It was from there I began watching her other stuff – everything from vlogs, hauls, to ‘honest chats’, body confidence… to her ‘mid-size’ try-ons, inspired by Lucy Wood. There’s only ever been 2 YouTubers I’ve ever gone back and watched most of their videos from the start… and Charlotte is one of them. It’s a talent to be able to talk to a camera so casually, and take the viewers through your day like they’re another friend in the room. That, as well as the fact that she’s not a stick insect (thank the lord), nor does she have strict regimes about diet and exercise, which although interesting to see on peoples’ channels… it can cause a divide and a strong pull of comparison, not leaving you feel great if your body confidence is pretty naff. But Charlotte is just ace. And relatable…

  1. I don’t know about you, but I forever cherish those young days before I ever had a clue what body image was, or what I should feel like in my own skin. When life was just about collecting packs of stickers from WHSmith, beanie babies… and joy from a new pair of jelly shoes.

    Do you remember how old you were when you first became aware of your ‘body image’?
    What did that feel like and what areas of your body were you conscious of first?

    “I don’t vividly remember when my body image issues started, I think they progressively got worse as I grew up into my teens. I started my period years before all of my friends did which has a huge effect on my body. Puberty hit me first and I grew boobs, was taller than everyone in my year and I got picked on a lot for my height. I think I was probably around 13 when I started becoming more conscious of what I wore and began comparing myself to girls in my year (or girls in the media)! 

    I used to be particularly conscious of my thighs, which my mum always told me that she’s always had thicker thighs too! It’s so weird looking back and thinking how much I used to hate my legs because they are my favourite part of my body now! I love how muscly they are from years of dance and I appreciate them so much for taking me from place to place.”

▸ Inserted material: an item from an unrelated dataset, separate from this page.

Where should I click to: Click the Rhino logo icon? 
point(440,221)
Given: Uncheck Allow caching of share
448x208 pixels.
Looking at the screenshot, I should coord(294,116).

  2. Even when kids mean to be harmless at school, sometimes they can say things that stick with you. A couple of things that shaped how I viewed myself negatively were often being called ‘baby face’ and having chubby cheeks – which made me feel like a fat hamster rather than the girl growing into a teenager I was ‘meant’ to be. There was also a time when I was walking home, about 12 years-old – excited to bite into my snickers bar, after an anxious day at school, when some chav biked past and stole it from my hand. Subconsciously, this told me I didn’t deserve to eat – until I became a bubblier person, and not the shy, awkward, hard-working kid at the back.

    Were you ever teased at school about how you looked?
    (…even if it wasn’t ‘intentional’ bullying)
    And if so, what bothered you the most?

    “I think my height is what sticks out particularly at school. I had the odd ‘whale’ comment from boys – which is honestly baffling because I was a size 8/10 when they called me these names. The comments were mainly how tall I was and that I wasn’t as slim as most girls in my year.”

  3. You’re clearly a very driven person, and your hard work pays off. So I’m not surprised you got yourself a first in you Criminology degree – you star, you. Your dedication to your YouTube channel, and influencer content on Insta is also loud and clear.

    When you first started your YouTube channel, what was your main purpose? What were you hoping to achieve for yourself with those first few uploads?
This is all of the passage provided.